George Knott isn’t going to be Raleigh’s mayor.

The upright bass player and self-described malanthrope says he doesn’t want the job. But he’s running anyway. His campaign—such as it is without fundraising—falls somewhere between a protest and a joke, centered on antipathy toward high-rises and downtown development and hatred of bike lanes and leaf blowers.

There are, to be fair, a few other points of interest, too: a proposed ordinance banning discrimination against LGBTQ people, eliminating the Hillsborough Street roundabouts, abandoning the restrictions on ADUs, and somehow purchasing the remnants of the Durham-Orange light rail line on the cheap.

What the hell. George Knott filed his paperwork, so he gets ten minutes to tell us why he’s kinda-sorta running for mayor. 

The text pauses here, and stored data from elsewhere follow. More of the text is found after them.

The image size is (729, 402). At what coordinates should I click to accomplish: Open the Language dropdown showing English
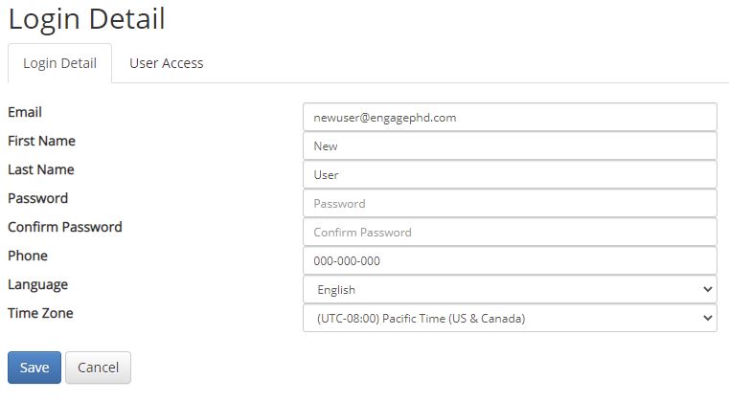510,289
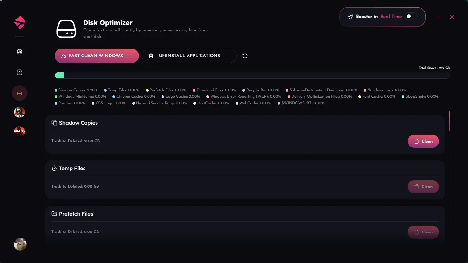Click the Clean button for Prefetch Files
The width and height of the screenshot is (468, 263).
click(x=423, y=232)
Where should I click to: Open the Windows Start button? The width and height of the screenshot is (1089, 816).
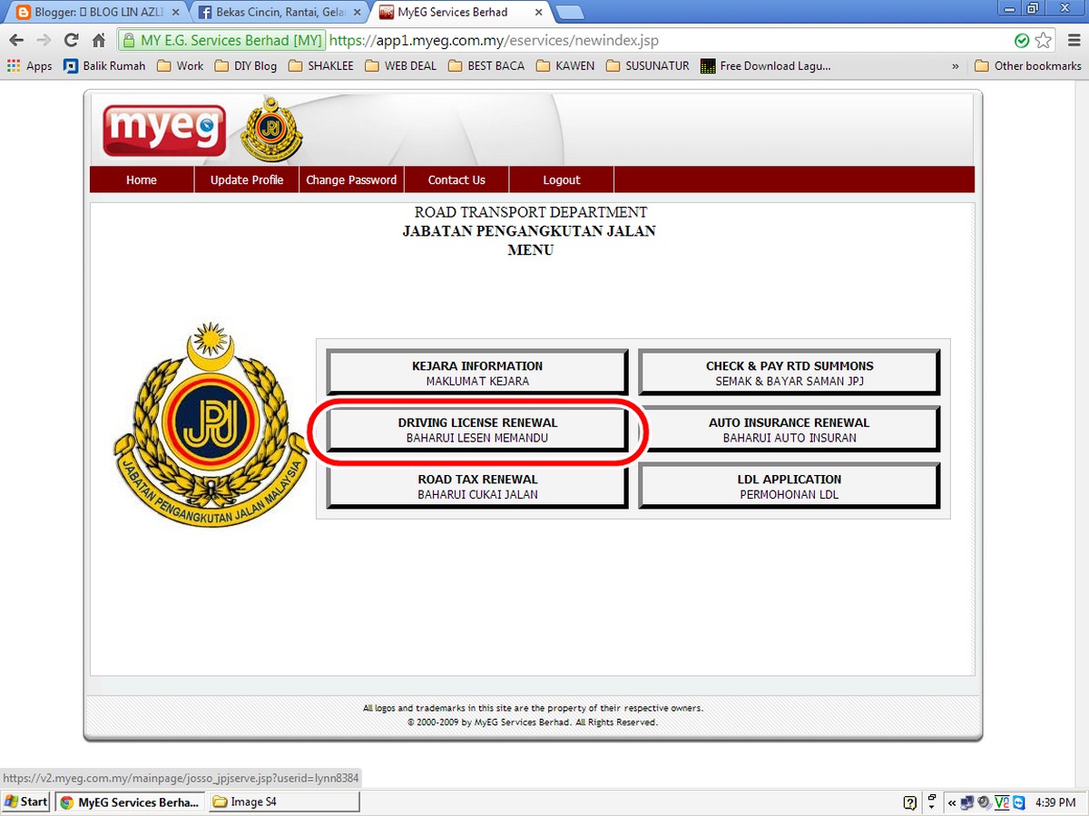click(25, 801)
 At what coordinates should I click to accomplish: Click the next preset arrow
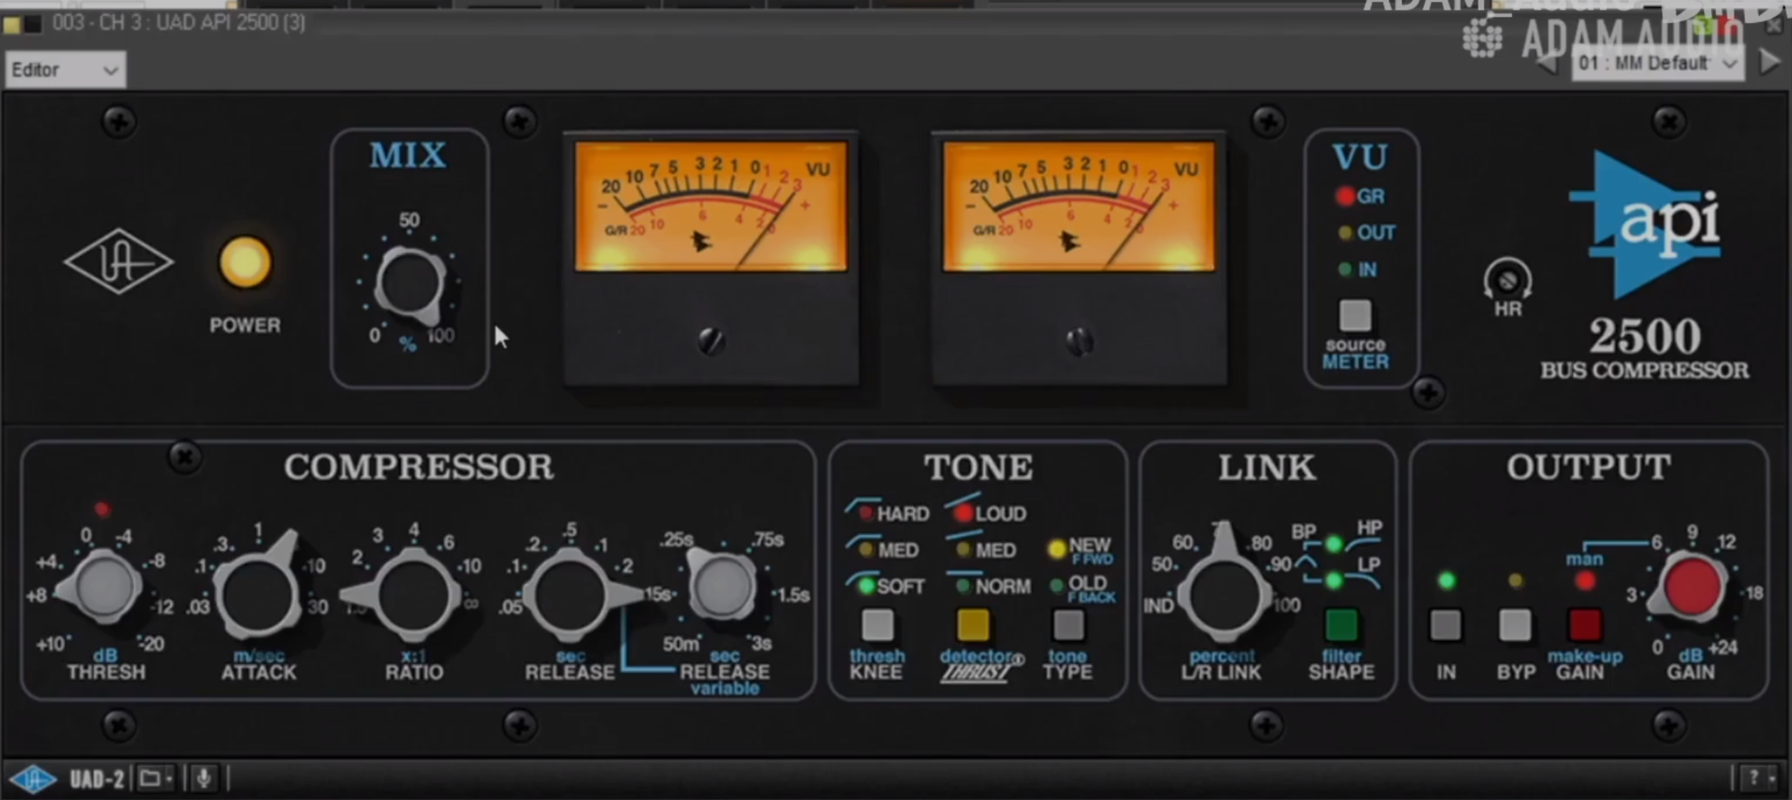(1769, 62)
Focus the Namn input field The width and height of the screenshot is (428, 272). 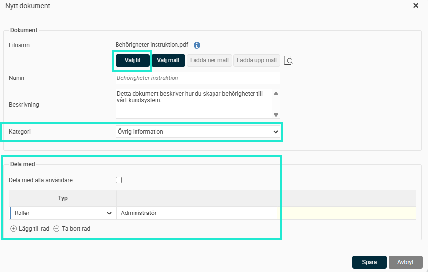click(197, 78)
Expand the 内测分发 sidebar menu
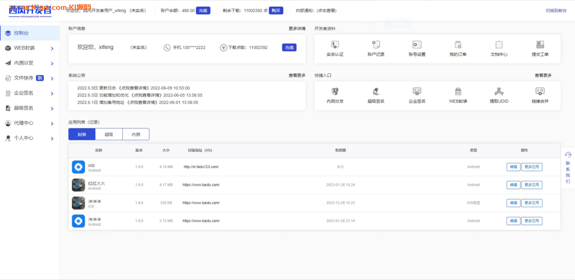The width and height of the screenshot is (575, 280). 30,63
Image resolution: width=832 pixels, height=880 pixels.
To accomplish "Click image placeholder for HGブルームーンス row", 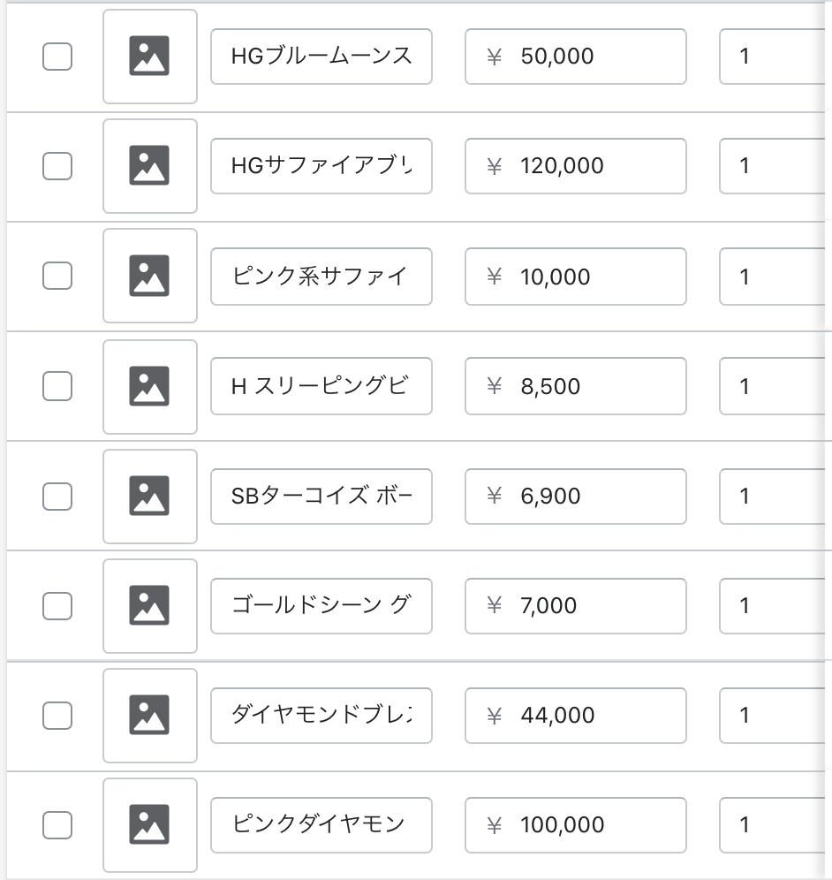I will tap(150, 57).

INDY: You call yourself an impossible candidate in the mayoral race. You’ve raised no money and don’t plan to, Your tagline is, “He’s not the only mayoral candidate that doesn’t care about you, but he’s the only one who will come out and say it.” Where did that come from? 

GEORGE KNOTT: I’ve got a theory that anybody who actually wants to run for political office has some sort of a pathological condition. I don’t want to run. I don’t want to be mayor. I’m running for reasons other than me actually wanting to be mayor. I am a malanthrope. I don’t—I love humanity. I don’t like people. I will fight for people who are the underdog, people who are, who have been treated ill by society, but don’t show me pictures of your grandkids. 

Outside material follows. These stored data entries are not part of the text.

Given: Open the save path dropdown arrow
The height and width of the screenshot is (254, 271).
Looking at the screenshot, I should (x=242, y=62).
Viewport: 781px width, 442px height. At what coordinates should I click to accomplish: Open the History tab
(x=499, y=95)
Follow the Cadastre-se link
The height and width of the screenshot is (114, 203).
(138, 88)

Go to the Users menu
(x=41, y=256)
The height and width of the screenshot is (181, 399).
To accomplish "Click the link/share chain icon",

So what are the reasons that you’re running, then? 

When Nancy [McFarlane] announced that she wasn’t seeking reelection, I knew there would be the potential for great change to happen. And when some of the other candidates started announcing, the change that I was hoping we would have an option for is not there. 

What change was that? 

People have called me an anti-growth candidate. I’m not anti-growth. I wished Raleigh had been growing organically. I think it would have grown organically. I think that [Charles] Meeker was one of our greatest mayors, and I think that he really set us on the path that, where we could have become an amazing city on our own. But what’s happened since him is, our policies as a city have been to subsidize corporations to come downtown. What happens is we’ll give cash incentives or we’ll give tax abatements and we’ll have these huge companies move downtown and they create jobs, but they don’t create jobs for people who live here. So you get these high-paying jobs, you get new people, they want to live downtown. And it’s, what happens is, you know, like, you know, housing, existing housing gets bought up and torn down and redeveloped. Existing house, the price goes up, [so] you and I, as taxpayers in Raleigh, you’re paying money to subsidize million- and billion-dollar companies to bring in people to raise the price of real estate beyond the point where we can even live here. I think it’s criminal. And I would like somebody to come out and say that. I think that every problem every one of the other candidates talks about, they’re all serious problems. There’s not one thing they’re talking about, that’s trivial, but I think almost all of them can be traced directly back to our government subsidizing big business. 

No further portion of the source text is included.